Segment Start: Exercise inputs
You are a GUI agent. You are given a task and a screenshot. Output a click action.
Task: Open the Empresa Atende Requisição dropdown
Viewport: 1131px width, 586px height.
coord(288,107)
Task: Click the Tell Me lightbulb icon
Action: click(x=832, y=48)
Segment End: Exercise inputs
Work task: Return the material exactly as it was provided.

Written solution:
You are a GUI agent. You are given a task and a screenshot. Output a click action.
Task: Open the Empresa Atende Requisição dropdown
Viewport: 1131px width, 586px height.
coord(288,107)
Task: Click the Tell Me lightbulb icon
Action: click(x=832, y=48)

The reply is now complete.